_Activity:_ Set each line of the records down again exactly, please.

_Data listing:_
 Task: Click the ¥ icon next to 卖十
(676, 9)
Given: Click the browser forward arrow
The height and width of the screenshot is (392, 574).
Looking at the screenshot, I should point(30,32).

_Answer:_
 Task: Click the ¥ icon next to 卖十
(676, 9)
Given: Click the browser forward arrow
The height and width of the screenshot is (392, 574).
Looking at the screenshot, I should point(30,32).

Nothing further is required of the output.